> _Your instructions_
Return each of the following records verbatim, keeping every line unchanged and in its original order.

* start Recorded information *

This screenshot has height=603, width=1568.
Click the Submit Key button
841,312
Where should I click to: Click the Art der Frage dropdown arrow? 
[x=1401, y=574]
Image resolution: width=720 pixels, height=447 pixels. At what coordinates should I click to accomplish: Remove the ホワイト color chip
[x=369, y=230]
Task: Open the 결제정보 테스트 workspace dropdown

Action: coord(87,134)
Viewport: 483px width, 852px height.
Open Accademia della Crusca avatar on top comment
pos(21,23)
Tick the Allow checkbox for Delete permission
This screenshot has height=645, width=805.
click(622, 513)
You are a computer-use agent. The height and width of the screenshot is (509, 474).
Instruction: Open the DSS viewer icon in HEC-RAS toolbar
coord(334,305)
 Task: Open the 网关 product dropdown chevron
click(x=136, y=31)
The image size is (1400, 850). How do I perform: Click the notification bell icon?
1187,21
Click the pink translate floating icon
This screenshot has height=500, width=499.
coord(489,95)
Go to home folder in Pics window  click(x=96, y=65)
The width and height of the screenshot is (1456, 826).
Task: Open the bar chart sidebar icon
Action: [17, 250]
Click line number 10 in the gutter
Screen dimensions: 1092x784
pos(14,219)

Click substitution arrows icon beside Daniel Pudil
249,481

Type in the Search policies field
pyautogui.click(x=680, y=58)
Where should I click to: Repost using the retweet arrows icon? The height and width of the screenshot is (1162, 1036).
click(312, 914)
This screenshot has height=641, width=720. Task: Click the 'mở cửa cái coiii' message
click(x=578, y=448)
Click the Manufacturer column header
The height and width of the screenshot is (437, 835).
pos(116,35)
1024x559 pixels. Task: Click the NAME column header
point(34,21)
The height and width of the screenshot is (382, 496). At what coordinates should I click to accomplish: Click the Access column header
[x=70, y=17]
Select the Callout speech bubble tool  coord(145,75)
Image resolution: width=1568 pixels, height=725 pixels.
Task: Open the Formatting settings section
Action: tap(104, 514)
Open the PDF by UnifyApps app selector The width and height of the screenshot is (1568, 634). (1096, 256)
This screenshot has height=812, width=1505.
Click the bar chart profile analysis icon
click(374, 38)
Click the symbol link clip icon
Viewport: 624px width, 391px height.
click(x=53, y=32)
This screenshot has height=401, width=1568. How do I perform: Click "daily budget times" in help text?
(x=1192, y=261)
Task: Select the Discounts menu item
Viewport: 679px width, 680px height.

* end Recorded information *

> _Written solution_
This screenshot has height=603, width=1568.
Click the Submit Key button
841,312
Where should I click to: Click the Art der Frage dropdown arrow? 
[x=1401, y=574]
Image resolution: width=720 pixels, height=447 pixels. At what coordinates should I click to accomplish: Remove the ホワイト color chip
[x=369, y=230]
Task: Open the 결제정보 테스트 workspace dropdown

Action: coord(87,134)
Viewport: 483px width, 852px height.
Open Accademia della Crusca avatar on top comment
pos(21,23)
Tick the Allow checkbox for Delete permission
This screenshot has height=645, width=805.
click(622, 513)
You are a computer-use agent. The height and width of the screenshot is (509, 474).
Instruction: Open the DSS viewer icon in HEC-RAS toolbar
coord(334,305)
 Task: Open the 网关 product dropdown chevron
click(x=136, y=31)
The image size is (1400, 850). How do I perform: Click the notification bell icon?
1187,21
Click the pink translate floating icon
This screenshot has height=500, width=499.
coord(489,95)
Go to home folder in Pics window  click(x=96, y=65)
The width and height of the screenshot is (1456, 826).
Task: Open the bar chart sidebar icon
Action: [17, 250]
Click line number 10 in the gutter
Screen dimensions: 1092x784
pos(14,219)

Click substitution arrows icon beside Daniel Pudil
249,481

Type in the Search policies field
pyautogui.click(x=680, y=58)
Where should I click to: Repost using the retweet arrows icon? The height and width of the screenshot is (1162, 1036).
click(312, 914)
This screenshot has height=641, width=720. Task: Click the 'mở cửa cái coiii' message
click(x=578, y=448)
Click the Manufacturer column header
The height and width of the screenshot is (437, 835).
pos(116,35)
1024x559 pixels. Task: Click the NAME column header
point(34,21)
The height and width of the screenshot is (382, 496). At what coordinates should I click to accomplish: Click the Access column header
[x=70, y=17]
Select the Callout speech bubble tool  coord(145,75)
Image resolution: width=1568 pixels, height=725 pixels.
Task: Open the Formatting settings section
Action: tap(104, 514)
Open the PDF by UnifyApps app selector The width and height of the screenshot is (1568, 634). (1096, 256)
This screenshot has height=812, width=1505.
Click the bar chart profile analysis icon
click(374, 38)
Click the symbol link clip icon
Viewport: 624px width, 391px height.
click(x=53, y=32)
This screenshot has height=401, width=1568. How do I perform: Click "daily budget times" in help text?
(x=1192, y=261)
Task: Select the Discounts menu item
Viewport: 679px width, 680px height.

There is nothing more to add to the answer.